Stormy Testimony Shows: Trump’s Humiliation Is the Point of Bragg’s Prosecution Andrew McCarthy

https://www.nationalreview.com/corner/stormy-testimony-shows-trumps-humiliation-is-the-point-of-braggs-prosecution/

As porn star Stormy Daniels’s testimony unfolds, what has always been obvious becomes even more explicit: The point of this trial is to bruise Donald Trump politically — to humiliate him with a tawdry sexual episode from nearly 20 years ago that is utterly unnecessary to prove the charges in the indictment (even as those charges have been distorted by Alvin Bragg, Manhattan’s elected progressive Democratic district attorney); and to brand Trump a “convicted felon” so that his Democratic opponent, President Biden, can refer to him that way in the run-up to the 2024 election, after which — probably a year or more after which — any convictions from this kangaroo court will be overturned on appeal.

Bragg’s prosecutors have elicited from the porn actress — she was 27 and Trump 60 at the time of their 2006 hotel-suite encounter — that Trump assured her that he and his wife did not sleep in the same bedroom; that she (Stormy) reminded him of his daughter Ivanka; that she told him to his face he was “rude,” “arrogant,” and “pompous”; that the now-former president and de facto Republican presidential nominee became more polite after she “spanked” him with a rolled-up magazine.

The slew of riveted New York Times star reporters assigned to cover the trial dutifully chimed in: “One of the undercurrents of this testimony is how mocking and derisive Stormy Daniels is of Trump. In her telling, she was experiencing him that same way in real time during that evening in 2006.”

Normal people will find the accounts of this spectacle nauseating, even if they are catnip for a certain kind of Trump obsessive. The big concession Bragg made, with the endorsement of his cat’s paw, Judge Juan Merchan, is that prosecutors would not ask Daniels to describe Trump’s genitalia. I kid you not.

Judge Merchan, natch, has admonished Daniels to slow down the pace of her recitation. He’s afraid she’s speaking too quickly and the jury might miss some of these, er, nuggets.
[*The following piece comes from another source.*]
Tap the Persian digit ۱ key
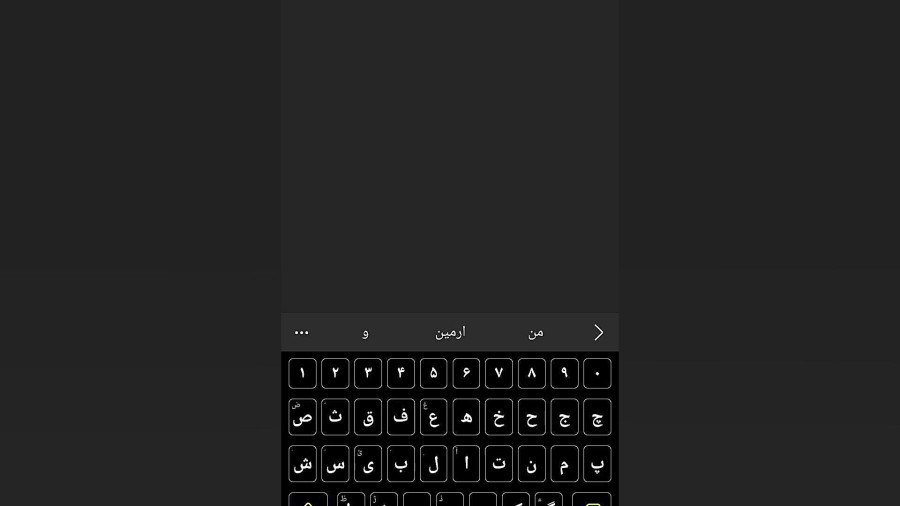This screenshot has width=900, height=506. coord(302,373)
Just to remind you, the allegation in the indictment is that Trump fraudulently caused his business records to be falsified eleven years after this encounter. The encounter makes no difference to the proof of the charges. The state’s theory is that Trump’s records are false because they described as ongoing “legal services” what was actually the reimbursement of a debt to Trump’s lawyer (in connection with a legal transaction in which the lawyer did, in fact, represent Trump). Whether the debt arose out of paying Stormy for an NDA or some other obligation is of no moment to the question of whether the book entry “legal services” accurately describes the payments to Cohen.

It could not be more patent that Bragg is spotlighting the long-ago extramarital tryst by his party’s main opponent in the upcoming election to profoundly embarrass him. The Times, naturally, can’t help itself but pile on, noting that as Daniels testifies, “Trump whispers to his lawyer. He can’t stand feeling or appearing weak or powerless. But that’s exactly what he is here as Daniels is describing, in extensive detail, an encounter he continues to maintain didn’t happen.”
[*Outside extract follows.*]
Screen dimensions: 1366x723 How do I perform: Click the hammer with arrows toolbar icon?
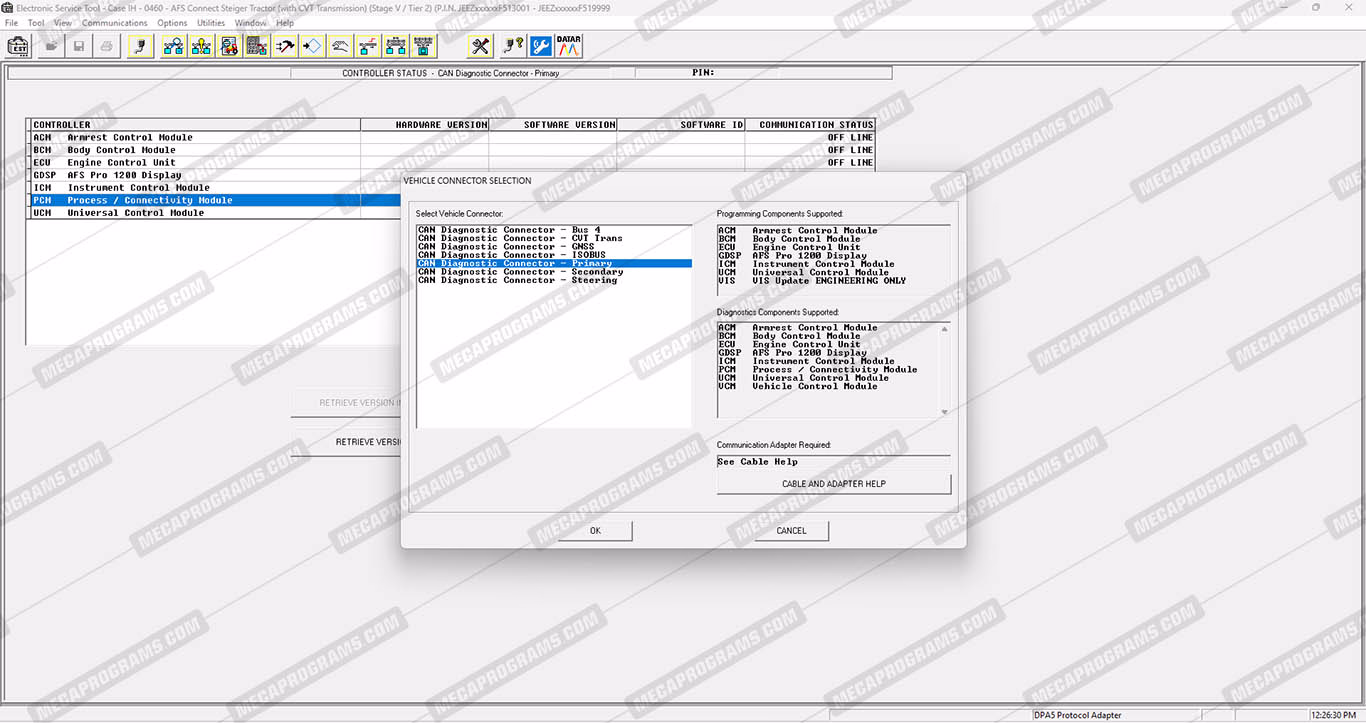point(285,46)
Even though Trump is not charged with having extramarital sex, which is not a crime, he has long denied the fling with Stormy. By the time her testimony is over, the jury will have again heard that she publicly denied that she had a sexual encounter with Trump (her lawyer, Keith Davidson, has already said as much). She’ll say she was lying because of what she took to be her obligation under the nondisclosure agreement, and because she feared retaliation. Consequently, whether the sex happened or not is now a live issue in the case, even though it should not matter to the case.

Were Trump to testify, he’d have to address it. The “did it happen” issue, even though extraneous, prevents Trump from giving testimony narrowly tailored to the charges. As a practical matter, the jury would expect him to address Stormy’s story. If the jurors believed Stormy’s version and concluded Trump was lying, they could convict Trump even though the question of whether it happened is irrelevant to the actual charges in the indictment. That could be yet another reason for Trump to opt out of testifying (in addition to Merchan’s pretrial rulings that Trump can be grilled about Judge Arthur Engoron’s “persistent fraud” finding in the civil fraud case, and about the jury’s defamation verdict in the E. Jean Carroll civil sexual-assault case). That is, the admission of Daniels’s testimony makes it more likely that Trump will rely on his Fifth Amendment privilege to decline to be a witness, and that his lawyers will argue that the prosecutors have failed to prove their case — whatever that case may be.

This is a bad day for Trump personally, and for his family. I imagine he and they will recover from it, though. Trump has been a public figure for decades, Stormy’s story has been out there a long time, Trump’s denials of it have never been convincing, and the deep flaws in his character have been priced in by the public for many years — they don’t move the needle either way.

It’s a worse day for the legal system in New York. To see it used so unabashedly for partisan political purposes is stunning. It won’t recover so easily.